Introducing OpenTelemetry observability for Crystal

Instrument your Crystal applications with OpenTelemetry and New Relic.

Published 8 min read

Crystal is an object-oriented programming language with a syntax that is heavily influenced by Ruby and includes a sprinkling of influence from Go and other languages. Enterprise companies are running core systems on Crystal and offering products implemented with Crystal, but Crystal hasn't received much attention from existing observability platforms. However, you need observability to help find and fix errors and performance issues in your production systems—and that includes systems using Crystal. In this piece, you’ll learn how to instrument Crystal applications with New Relic and Open Telemetry.

Instrumenting your Crystal application with New Relic and OpenTelemetry

There are a lot of moving parts in OpenTelemetry. The basics are fairly simple, but the full spectrum of features and capabilities is deeply complex. I started working on an OpenTelemetry framework for Crystal late in September 2021. There is a lot left to do, but the project as a whole is ready for others to start using it.

So how does one implement OpenTelemetry-based observability in your Crystal software, and what capabilities does that give you?

The first approach to instrumenting your Crystal code is to leverage the OpenTelemetry API to manually add instrumentation where you need it. To use OpenTelemetry, you need a place to send your data, and this example is written to send data to New Relic. If you don’t have a New Relic account, take a minute and sign up. A free account includes 100 GB of ingest per month, one full platform user, and unlimited basic users.

Let's look at an example. Consider a basic service, built with just the Crystal standard library, that responds to HTTP GET requests by calculating the nth Fibonacci number. The code in this example isn't the most concise way to do it in Crystal, but it's structured so that it could potentially be expanded into a larger, more complex service. Here's the full code for this basic, uninstrumented application on GitHub. And here is the code for the instrumented version of the application that I'll discuss later in this post.
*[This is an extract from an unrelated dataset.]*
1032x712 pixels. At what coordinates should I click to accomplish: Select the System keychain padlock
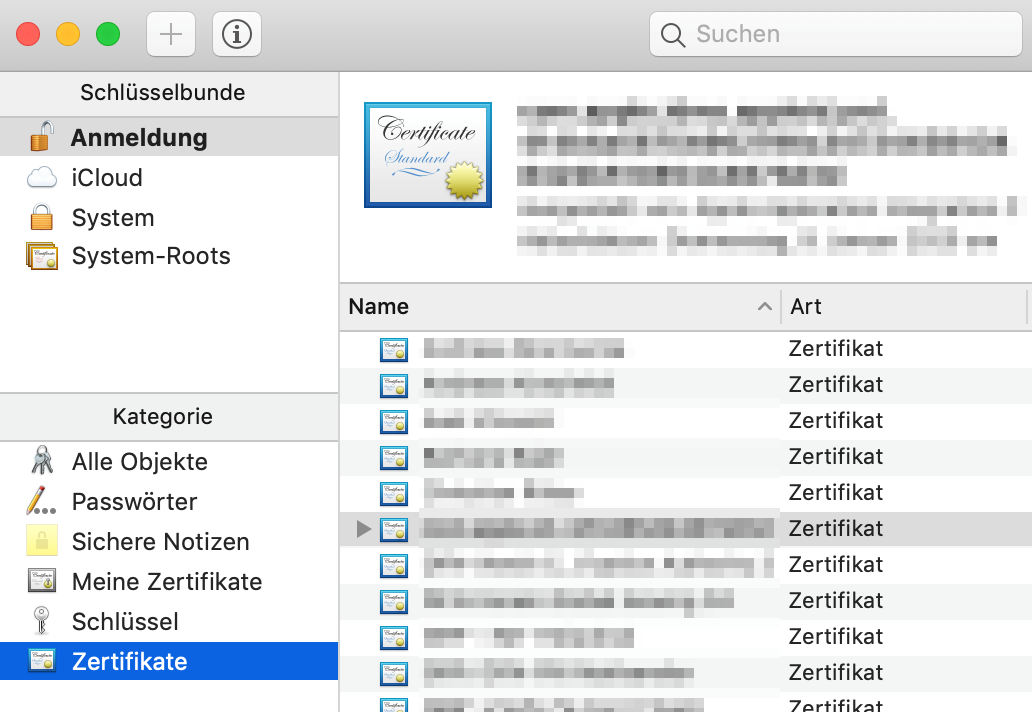[x=42, y=218]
Here's the code in fibonacci.cr:

require "http/server"
require "big/big_int"

class Fibonacci
  VERSION = "1.0.0"
  private getter finished : Channel(Nil) = Channel(Nil).new

  def fibonacci(x)
    a, b = x > 93 ? {BigInt.new(0), BigInt.new(1)} : {0_u64, 1_u64}

    (x - 1).times do
      a, b = b, a + b
    end
    a
  end

  def run
    spawn(name: "Fibonacci Server") do
      server = HTTP::Server.new([
        HTTP::ErrorHandler.new,
        HTTP::LogHandler.new,
        HTTP::CompressHandler.new,
      ]) do |context|
        n = context.request.query_params["n"]?

        if n && n.to_i > 0
          answer = fibonacci(n.to_i)
          context.response << answer.to_s
          context.response.content_type = "text/plain"
        else
          context.response.respond_with_status(400,
            "Please provide a positive integer as the 'n' query parameter")
        end
      end

      server.bind_tcp "0.0.0.0", 5000
      server.listen
    end

    self
  end

  def wait
    finished.receive
  end
end

You can run this with a basic server file called server.cr that runs fibonacci.cr:

require "./fibonacci"
Fibonacci.new.run.wait

You can run the code in server.cr with the following terminal command from the root directory of the project.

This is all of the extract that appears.